The Belgian Legation has protested unavailingly to our Government that Germany, in violation of The Hague Conventions, has forced Belgian workmen to perform labor for the German army. Belgian Railway employees at Malines, Luttre and elsewhere refused to perform work which would have released from the transportation service and made available for the trenches an entire German Army Corps. These Belgian workmen were subjected to coersive measures, which included starvation and cruel punishments. Because of these penalties on Belgians refusing to be traitors, many went to hospitals in Germany, and others returned broken in health to Belgium.

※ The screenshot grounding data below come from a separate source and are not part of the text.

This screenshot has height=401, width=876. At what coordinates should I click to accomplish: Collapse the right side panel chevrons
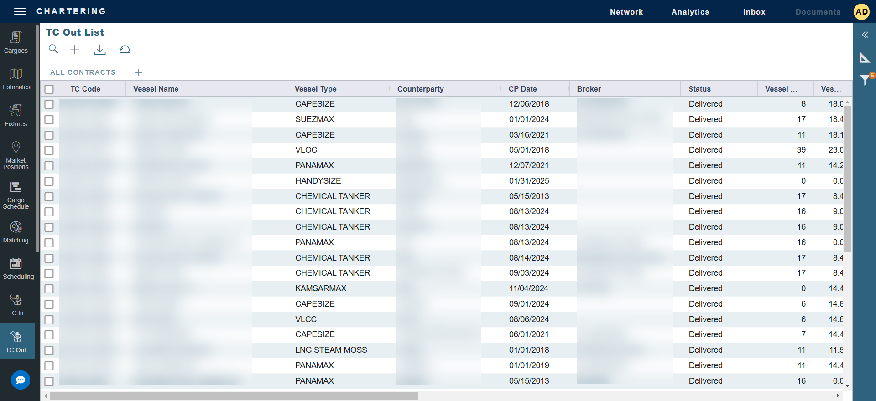point(865,35)
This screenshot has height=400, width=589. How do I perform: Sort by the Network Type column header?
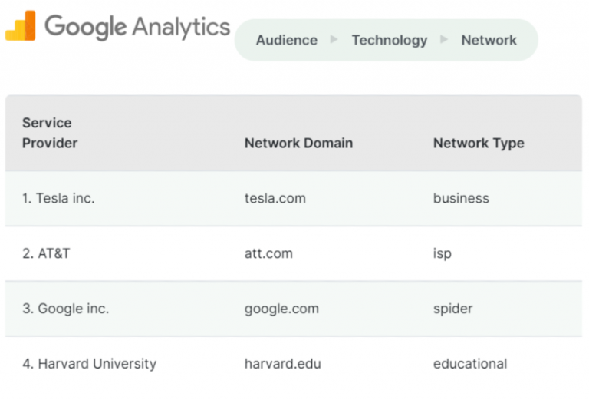coord(479,144)
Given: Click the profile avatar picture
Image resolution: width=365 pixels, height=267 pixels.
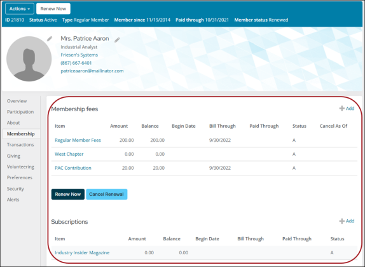Looking at the screenshot, I should [x=29, y=58].
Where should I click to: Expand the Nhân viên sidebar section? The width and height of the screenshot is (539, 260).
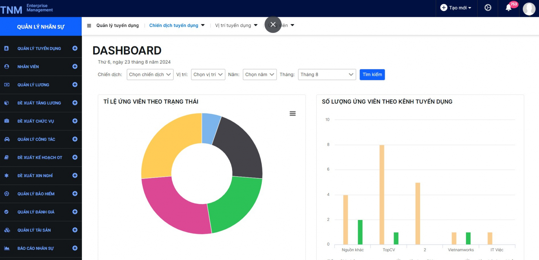pyautogui.click(x=75, y=67)
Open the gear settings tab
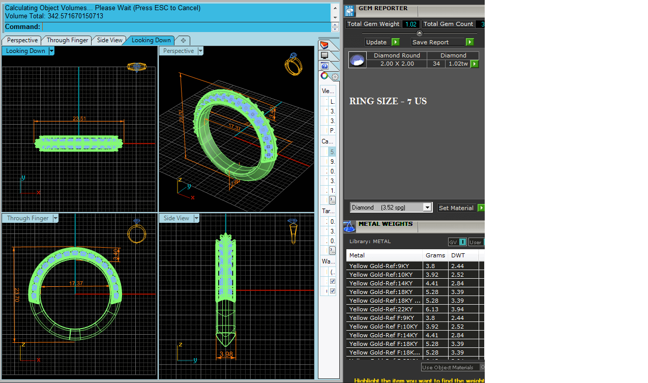The height and width of the screenshot is (383, 648). (335, 77)
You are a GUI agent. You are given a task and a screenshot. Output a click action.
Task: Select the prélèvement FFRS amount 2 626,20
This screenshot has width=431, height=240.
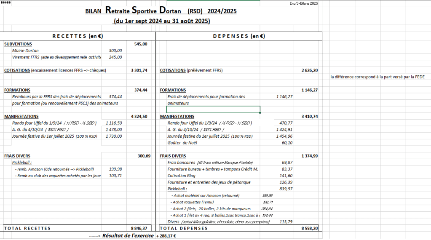coord(309,70)
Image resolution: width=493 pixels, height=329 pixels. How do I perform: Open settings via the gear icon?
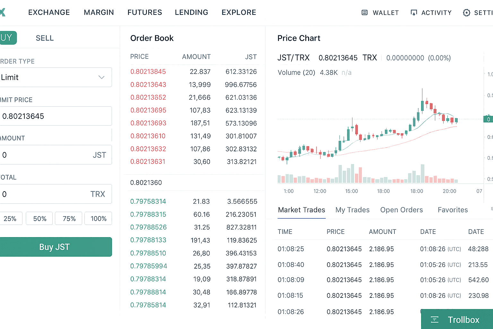click(466, 13)
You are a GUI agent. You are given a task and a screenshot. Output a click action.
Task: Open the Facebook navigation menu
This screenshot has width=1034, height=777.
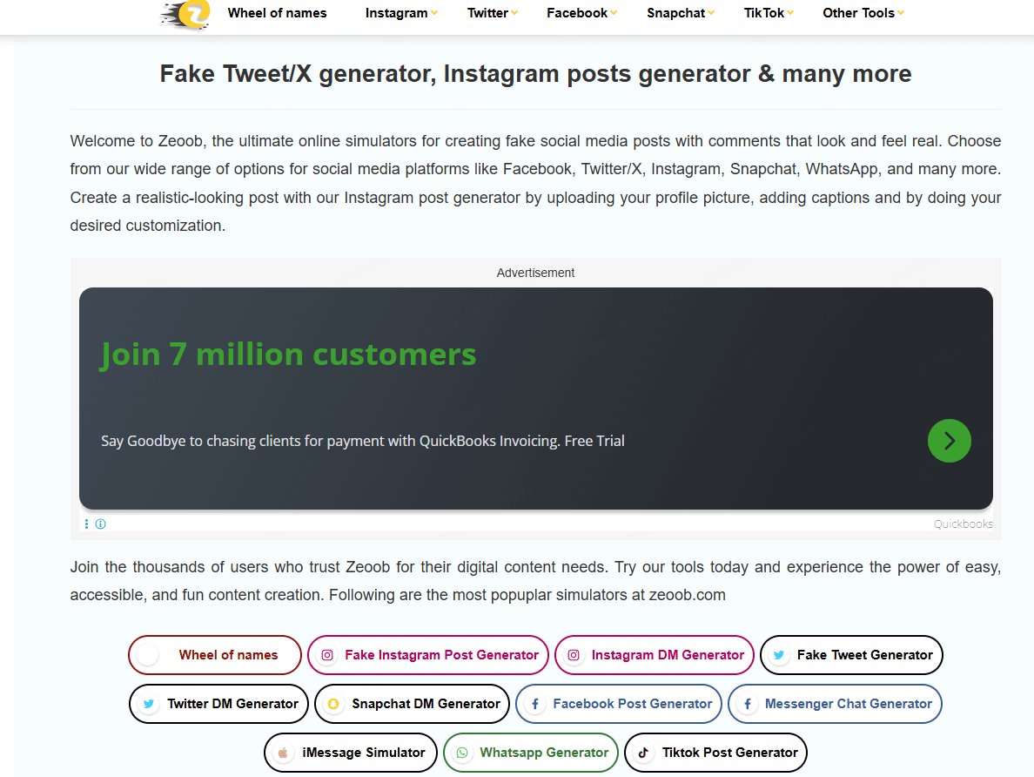click(x=581, y=13)
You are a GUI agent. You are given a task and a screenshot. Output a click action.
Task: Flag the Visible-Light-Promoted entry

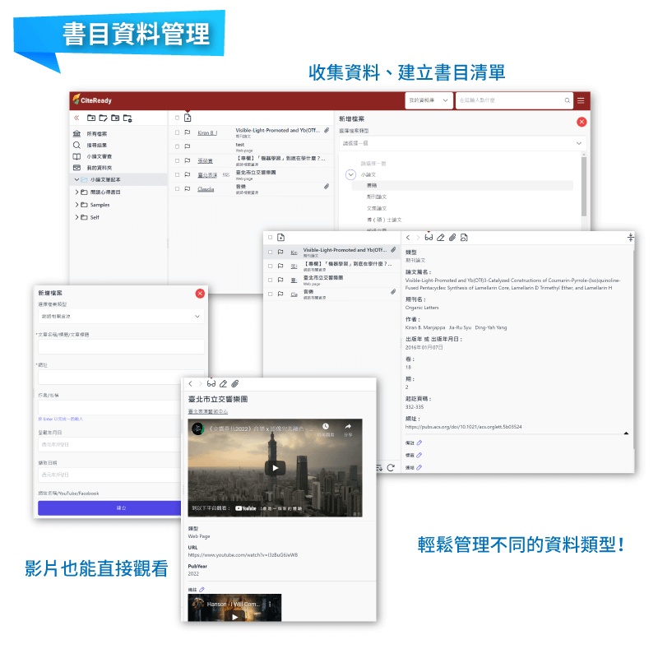pyautogui.click(x=188, y=132)
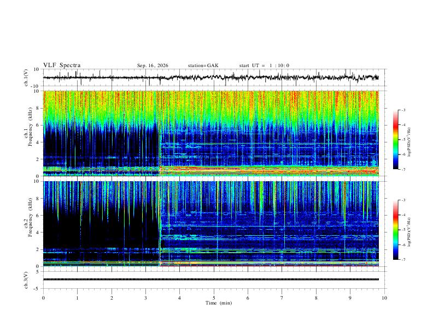Image resolution: width=433 pixels, height=334 pixels.
Task: Click the onset transition in ch.1 spectrogram
Action: tap(160, 133)
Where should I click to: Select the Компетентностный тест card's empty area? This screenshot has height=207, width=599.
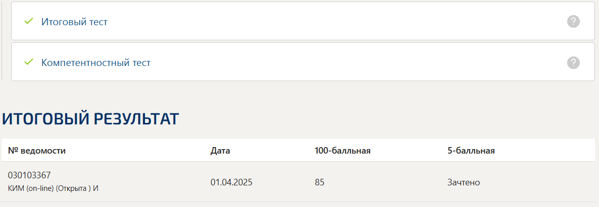[x=336, y=62]
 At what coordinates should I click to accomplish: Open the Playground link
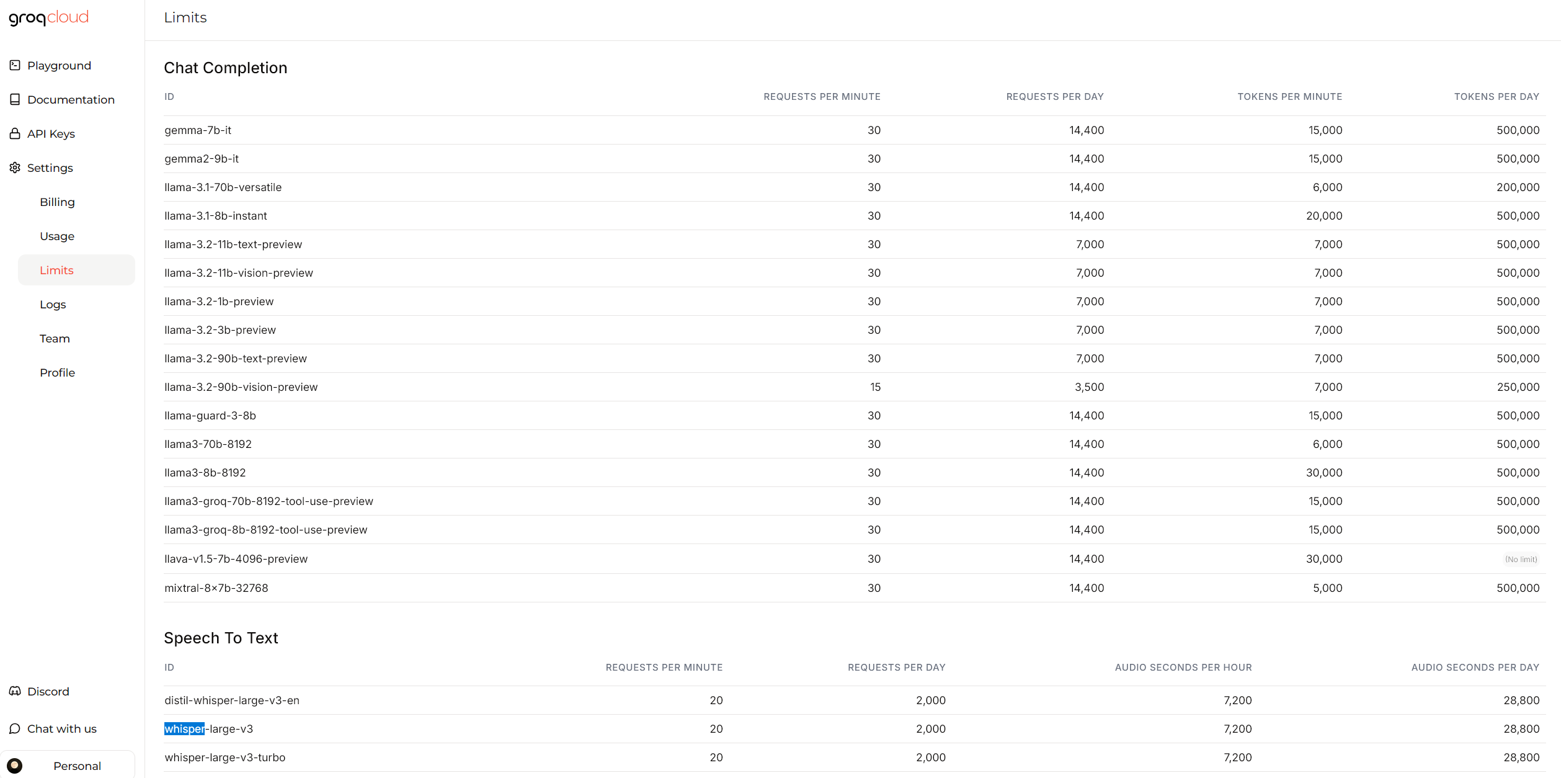(59, 65)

After reading the chapter on the German spy system, a Belgian wrote me:

"That spying business is not yet the worst. Since then, the Germans have succeeded in outdoing all that. The basest and the worst that one can dream of is it not that campaign of slander and blackmail which they originated after their violation of Belgium's neutrality? Of course they did it—as a murderer who slanders his victim—in the hope to justify their crime."

It is evil to murder non-combatants. It is more evil to "rationalize" the act—to invent a moral reason for doing an infamous thing. First, Belgium suffered a vivisection, a veritable martyrdom. Now, she is officially informed by her executioners that she was the guilty party. She is not allowed to protest. She must sit quietly under the charge that her sacrifice was not a sacrifice at all, but the penalty paid for her own misbehavior. This is a more cruel thing than the spying that sapped her and the atrocities practised upon her, because it is more cruel to take a man's honor than his property and his life.

"If the peasants had stayed in their houses, they would have been safe."

When they stayed in their houses they were burned along with the houses. I saw this done on September 7, 1914, at Melle.

"The peasants shot from their houses at the advancing German army."